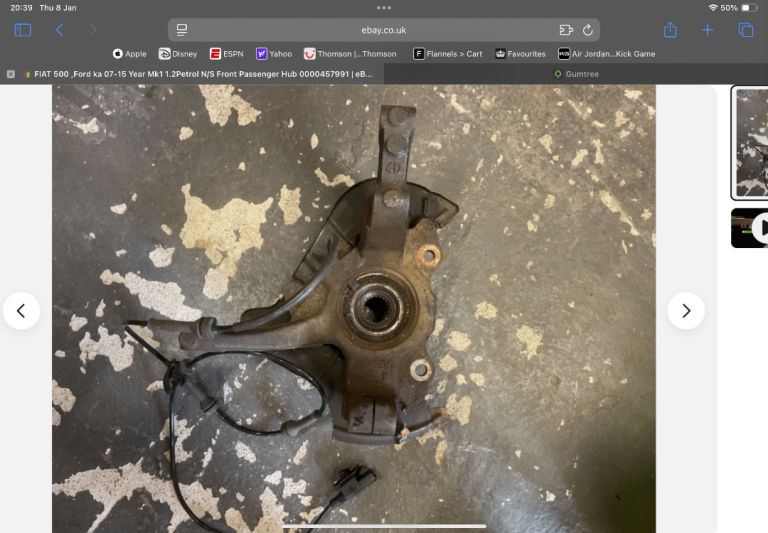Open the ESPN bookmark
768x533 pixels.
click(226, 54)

____

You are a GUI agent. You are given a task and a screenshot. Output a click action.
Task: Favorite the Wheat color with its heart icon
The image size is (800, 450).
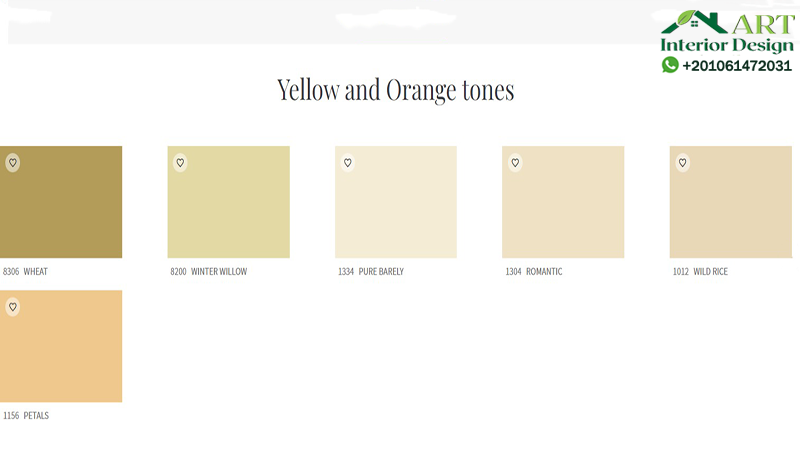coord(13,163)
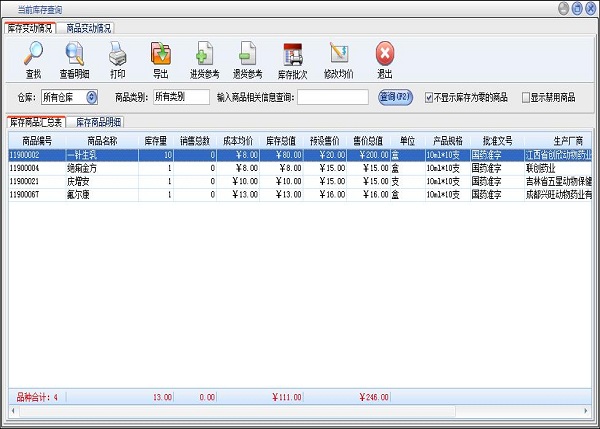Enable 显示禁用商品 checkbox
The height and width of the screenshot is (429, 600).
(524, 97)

____

Return the lines from the line containing "Open the ESPN bookmark" through the line containing "click(226, 54)", inclusive, copied exactly, with the pictures omitted.

▶ _Response below_
Open the ESPN bookmark
768x533 pixels.
click(226, 54)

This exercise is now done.